Floyd Cox’s place was a dust bowl churned by trucks and trailers maneuvering for space.
About thirty-five teams were entered. First place jackpot winners could take home a little more than one thousand dollars each. But the toughs were there. The eighteen-year-olds with faster-than-the-eye-can-see hands swinging ropes they keep next to their beds at night. In the mornings, one hand aims the urine, the other fondles the rope. It was gonna be a tough roping. Five steers. You could be fastest on four, miss one and you’d go home empty.
Billy Diggs’ brown and white head horse was like the heavy equipment he drove. Hugely muscled and athletic, standing quiet till asked to go to the task.
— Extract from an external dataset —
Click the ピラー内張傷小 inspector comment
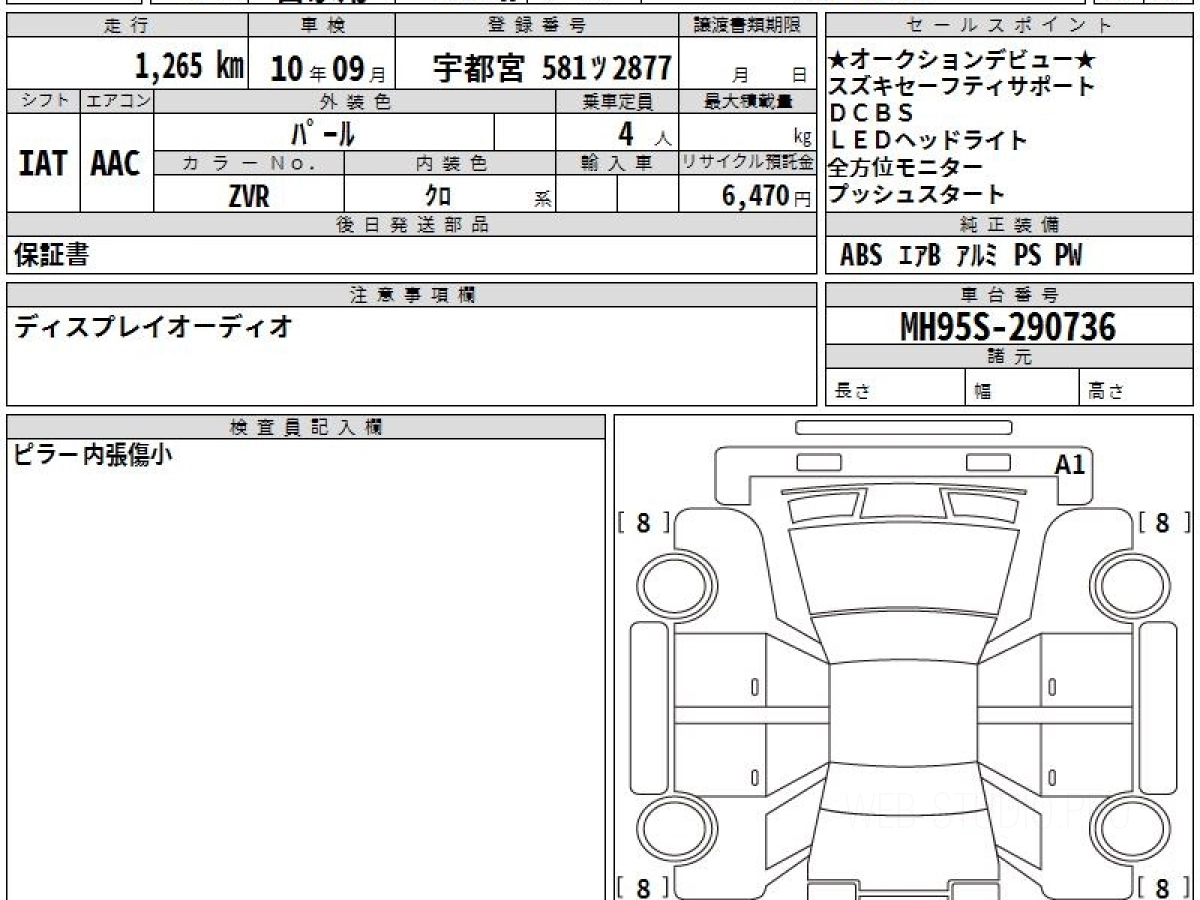Viewport: 1200px width, 900px height. tap(94, 455)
Then he could drag a rhino to Albuquerque at the end of a rope. And he could run some, too.
Jesse’s red roan, normally a quiet, soft-eyed, gelding when not at a roping was now a coiled steel spring in a sweat-shine from his eartips to his tail. He stepped as if on hot coals as Jesse eased him toward the heeler’s box, on the steer’s right side. This was their last steer. They’d caught four. They needed this one and they’d have to be quick. They still had a shot.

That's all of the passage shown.